Guerre en Ukraine et droit international, un face-à-face complexe

« Le plus grand échec des États face à cette guerre réside probablement sur le plan politique plutôt que juridique », observe l’autrice.
Aris Messinis Agence France-Presse « Le plus grand échec des États face à cette guerre réside probablement sur le plan politique plutôt que juridique », observe l’autrice.

Le 24 février, un an se sera écoulé depuis le début de la guerre en Ukraine. Depuis, on compte plus de 7000 personnes civiles tuées, 11 000 blessées et 8 millions de déplacés qui auraient quitté l’Ukraine. Un grand nombre se seraient réfugiées en Russie (2,8 millions), en Pologne (1,5 millions), en Allemagne (1 million) et en République tchèque (489 000), notamment.

Des crimes de guerre ont-ils été commis ?

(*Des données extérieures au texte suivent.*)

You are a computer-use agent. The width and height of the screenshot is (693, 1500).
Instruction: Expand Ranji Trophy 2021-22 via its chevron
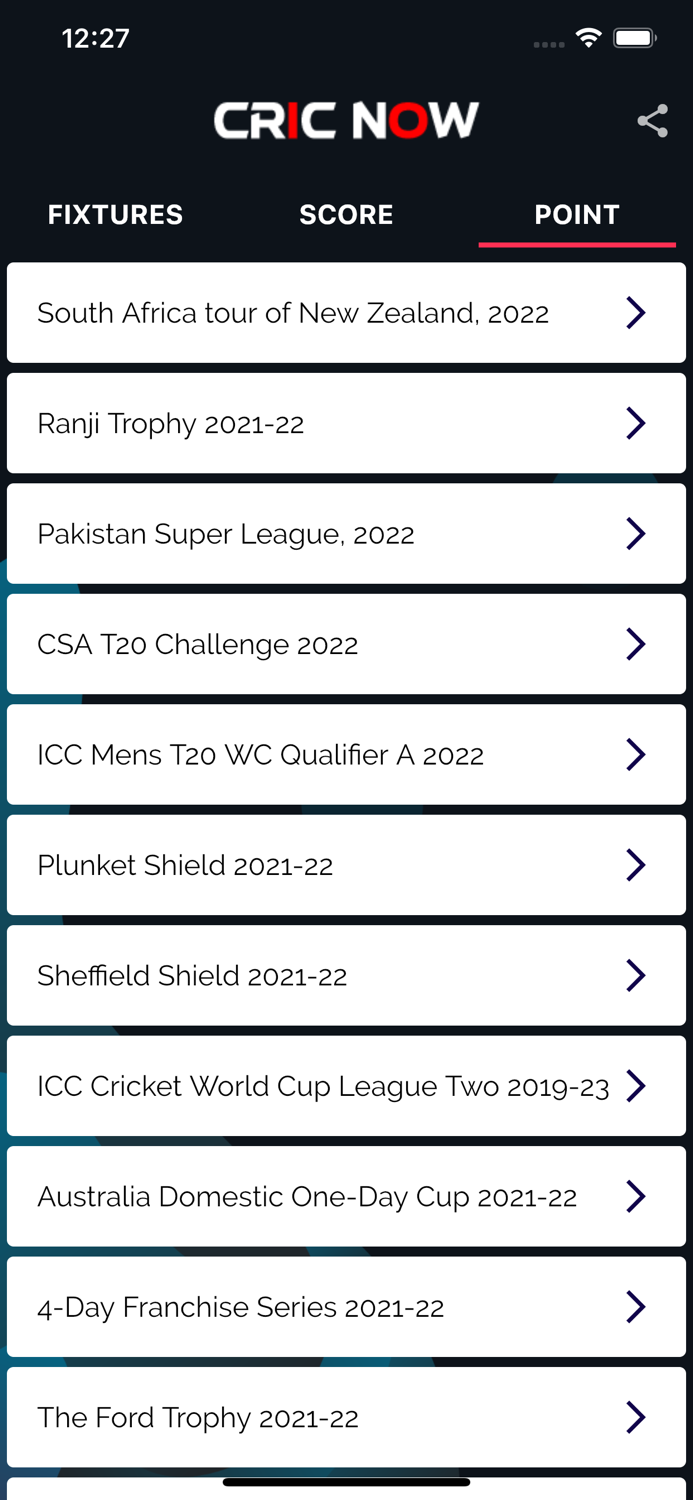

Dans les zones urbaines, densément peuplées, y compris dans la capitale Kiev et dans la seconde ville, Kharkiv, des attaques indiscriminées ont été lancées par la Russie, y compris au moyen d’armes incapables de discrimination, comme les armes à sous-munitions. De nombreuses attaques — illégales — ont également été menées directement contre la population et des biens civils, y compris des installations électriques et des hôpitaux.

S’agissant des attaques sur la centrale nucléaire de Zaporijjia, ce type d’installations contenant des forces dangereuses ne peut être l’objet d’attaques lorsqu’elles risquent de libérer des forces qui causeraient des pertes civiles sévères, même si elles constituent des objectifs militaires. À Marioupol, sous siège pendant les trois premiers mois de la guerre, l’accès aux produits de première nécessité a été limité — alors que le fait d’affamer la population civile comme méthode de guerre est interdit — et les convois d’assistance humanitaire ont été bloqués — leur accès dans les conflits armés internationaux est pourtant garanti.

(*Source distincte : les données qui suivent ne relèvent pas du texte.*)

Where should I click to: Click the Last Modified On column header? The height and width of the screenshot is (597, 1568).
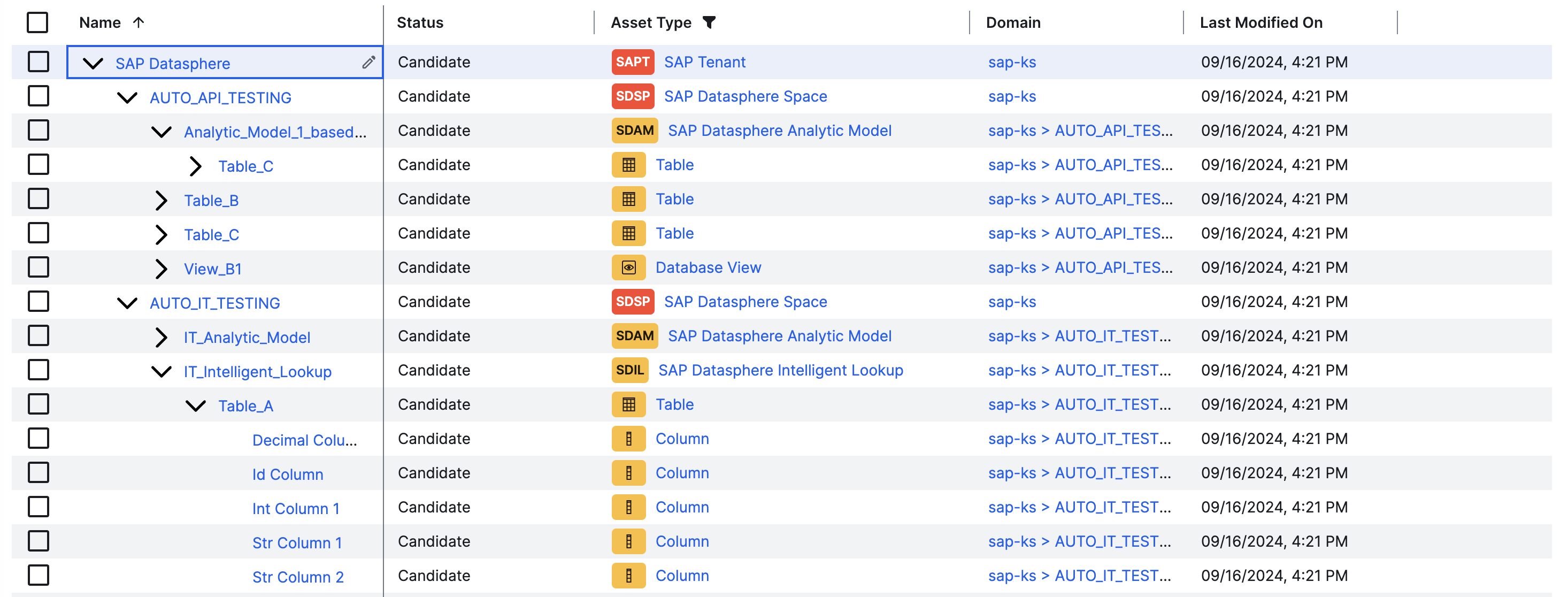(x=1260, y=22)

Des exécutions sommaires de personnes civiles dans les territoires occupés ont également été constatées, y compris dans la ville de Boutcha, occupée du 4 au 31 mars et où les cadavres de près de 400 personnes civiles ont été retrouvés. Des cas de pillage, de détention arbitraire, de disparitions forcées, et de viols contre des femmes, des filles et des hommes ont également été recensés par la Commission d’enquête indépendante de l’ONU en Ukraine. Des deux côtés, des prisonniers de guerre ukrainiens et russes seraient torturés ou subiraient des mauvais traitements aux mains des forces armées adverses. Or, si le droit humanitaire permet de faire des prisonniers de guerre en capturant des soldats, ceux-ci doivent être traités dignement et humainement.

Par ailleurs, l’annexion à la fin septembre de 15 % de l’Ukraine par la Russie viole le droit international — mais pas le droit international humanitaire, qui ne met pas son nez dans les questions politiques. Aux yeux du droit international humanitaire, ce territoire est toujours un territoire ukrainien occupé ; or, la mise en place de la conscription sur ces territoires, si elle se solde pour les Ukrainiens en l’obligation de joindre l’armée pour se battre contre leur propre camp, est une violation de ce corps de droit. Quant au transfert forcé de personnes ukrainiennes en Russie, il viole l’interdiction de déplacer la population des territoires occupés en dehors de ceux-ci.

L’ensemble de ces violations graves du droit international humanitaire constituent potentiellement des crimes de guerre.

Qu’en est-il des allégations de crimes contre humanité ? De génocide ?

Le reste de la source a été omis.